> [TASK INPUTS]
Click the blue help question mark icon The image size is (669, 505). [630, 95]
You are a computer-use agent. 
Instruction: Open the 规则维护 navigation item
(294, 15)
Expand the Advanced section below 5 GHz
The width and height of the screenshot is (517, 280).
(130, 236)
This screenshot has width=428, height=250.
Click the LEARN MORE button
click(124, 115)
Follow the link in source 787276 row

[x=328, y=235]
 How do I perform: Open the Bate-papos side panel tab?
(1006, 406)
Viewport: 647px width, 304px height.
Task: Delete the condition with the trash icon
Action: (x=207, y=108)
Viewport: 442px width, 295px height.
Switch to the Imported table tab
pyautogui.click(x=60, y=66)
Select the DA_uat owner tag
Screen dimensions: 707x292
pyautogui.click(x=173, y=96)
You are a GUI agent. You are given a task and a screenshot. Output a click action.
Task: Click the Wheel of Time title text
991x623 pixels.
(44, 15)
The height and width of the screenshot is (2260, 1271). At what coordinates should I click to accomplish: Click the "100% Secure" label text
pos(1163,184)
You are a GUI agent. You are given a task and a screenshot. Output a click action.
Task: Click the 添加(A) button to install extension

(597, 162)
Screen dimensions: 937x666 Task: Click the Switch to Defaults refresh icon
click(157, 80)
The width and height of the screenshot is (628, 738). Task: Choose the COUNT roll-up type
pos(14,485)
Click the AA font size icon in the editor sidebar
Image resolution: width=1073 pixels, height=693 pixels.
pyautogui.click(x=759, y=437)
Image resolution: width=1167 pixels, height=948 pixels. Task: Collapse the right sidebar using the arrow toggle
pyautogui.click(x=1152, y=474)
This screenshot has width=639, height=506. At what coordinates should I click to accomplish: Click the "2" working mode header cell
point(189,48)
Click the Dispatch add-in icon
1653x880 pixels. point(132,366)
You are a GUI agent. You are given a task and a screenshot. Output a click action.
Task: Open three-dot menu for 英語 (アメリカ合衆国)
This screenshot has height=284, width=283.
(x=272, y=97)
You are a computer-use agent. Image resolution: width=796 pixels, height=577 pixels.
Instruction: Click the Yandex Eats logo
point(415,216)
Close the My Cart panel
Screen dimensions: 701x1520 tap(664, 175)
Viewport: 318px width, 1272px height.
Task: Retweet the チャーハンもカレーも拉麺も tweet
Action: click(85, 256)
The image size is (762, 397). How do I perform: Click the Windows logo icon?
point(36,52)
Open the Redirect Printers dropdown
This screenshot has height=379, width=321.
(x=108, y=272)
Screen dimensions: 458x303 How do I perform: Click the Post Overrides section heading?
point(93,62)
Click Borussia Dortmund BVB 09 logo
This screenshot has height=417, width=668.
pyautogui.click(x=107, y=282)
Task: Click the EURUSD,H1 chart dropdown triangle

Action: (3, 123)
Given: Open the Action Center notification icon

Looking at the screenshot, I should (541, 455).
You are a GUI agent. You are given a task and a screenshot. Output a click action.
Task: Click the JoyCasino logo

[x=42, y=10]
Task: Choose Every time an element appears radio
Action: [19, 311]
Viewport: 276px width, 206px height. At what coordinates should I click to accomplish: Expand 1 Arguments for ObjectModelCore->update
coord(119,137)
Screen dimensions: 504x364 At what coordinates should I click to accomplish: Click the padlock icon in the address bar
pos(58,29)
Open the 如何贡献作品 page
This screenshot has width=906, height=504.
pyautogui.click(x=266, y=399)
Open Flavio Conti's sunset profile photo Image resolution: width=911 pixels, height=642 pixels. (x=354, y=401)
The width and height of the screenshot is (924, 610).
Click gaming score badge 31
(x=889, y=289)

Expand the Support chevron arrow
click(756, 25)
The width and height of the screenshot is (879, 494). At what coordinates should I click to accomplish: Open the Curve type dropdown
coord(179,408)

> [WORK REQUEST] Nothing in the data above should change. Please copy it all.

> [WRITTEN ANSWER]
Click the blue help question mark icon The image size is (669, 505). [630, 95]
You are a computer-use agent. 
Instruction: Open the 规则维护 navigation item
(294, 15)
Expand the Advanced section below 5 GHz
The width and height of the screenshot is (517, 280).
(130, 236)
This screenshot has width=428, height=250.
Click the LEARN MORE button
click(124, 115)
Follow the link in source 787276 row

[x=328, y=235]
 How do I perform: Open the Bate-papos side panel tab?
(1006, 406)
Viewport: 647px width, 304px height.
Task: Delete the condition with the trash icon
Action: (x=207, y=108)
Viewport: 442px width, 295px height.
Switch to the Imported table tab
pyautogui.click(x=60, y=66)
Select the DA_uat owner tag
Screen dimensions: 707x292
pyautogui.click(x=173, y=96)
You are a GUI agent. You are given a task and a screenshot. Output a click action.
Task: Click the Wheel of Time title text
991x623 pixels.
(44, 15)
The height and width of the screenshot is (2260, 1271). At what coordinates should I click to accomplish: Click the "100% Secure" label text
pos(1163,184)
You are a GUI agent. You are given a task and a screenshot. Output a click action.
Task: Click the 添加(A) button to install extension

(597, 162)
Screen dimensions: 937x666 Task: Click the Switch to Defaults refresh icon
click(157, 80)
The width and height of the screenshot is (628, 738). Task: Choose the COUNT roll-up type
pos(14,485)
Click the AA font size icon in the editor sidebar
Image resolution: width=1073 pixels, height=693 pixels.
pyautogui.click(x=759, y=437)
Image resolution: width=1167 pixels, height=948 pixels. Task: Collapse the right sidebar using the arrow toggle
pyautogui.click(x=1152, y=474)
This screenshot has width=639, height=506. At what coordinates should I click to accomplish: Click the "2" working mode header cell
point(189,48)
Click the Dispatch add-in icon
1653x880 pixels. point(132,366)
You are a GUI agent. You are given a task and a screenshot. Output a click action.
Task: Open three-dot menu for 英語 (アメリカ合衆国)
This screenshot has height=284, width=283.
(x=272, y=97)
You are a computer-use agent. Image resolution: width=796 pixels, height=577 pixels.
Instruction: Click the Yandex Eats logo
point(415,216)
Close the My Cart panel
Screen dimensions: 701x1520 tap(664, 175)
Viewport: 318px width, 1272px height.
Task: Retweet the チャーハンもカレーも拉麺も tweet
Action: click(85, 256)
The image size is (762, 397). How do I perform: Click the Windows logo icon?
point(36,52)
Open the Redirect Printers dropdown
This screenshot has height=379, width=321.
(x=108, y=272)
Screen dimensions: 458x303 How do I perform: Click the Post Overrides section heading?
point(93,62)
Click Borussia Dortmund BVB 09 logo
This screenshot has height=417, width=668.
pyautogui.click(x=107, y=282)
Task: Click the EURUSD,H1 chart dropdown triangle

Action: (3, 123)
Given: Open the Action Center notification icon

Looking at the screenshot, I should (541, 455).
You are a GUI agent. You are given a task and a screenshot. Output a click action.
Task: Click the JoyCasino logo

[x=42, y=10]
Task: Choose Every time an element appears radio
Action: [19, 311]
Viewport: 276px width, 206px height. At what coordinates should I click to accomplish: Expand 1 Arguments for ObjectModelCore->update
coord(119,137)
Screen dimensions: 504x364 At what coordinates should I click to accomplish: Click the padlock icon in the address bar
pos(58,29)
Open the 如何贡献作品 page
This screenshot has width=906, height=504.
pyautogui.click(x=266, y=399)
Open Flavio Conti's sunset profile photo Image resolution: width=911 pixels, height=642 pixels. (x=354, y=401)
The width and height of the screenshot is (924, 610).
Click gaming score badge 31
(x=889, y=289)

Expand the Support chevron arrow
click(756, 25)
The width and height of the screenshot is (879, 494). At what coordinates should I click to accomplish: Open the Curve type dropdown
coord(179,408)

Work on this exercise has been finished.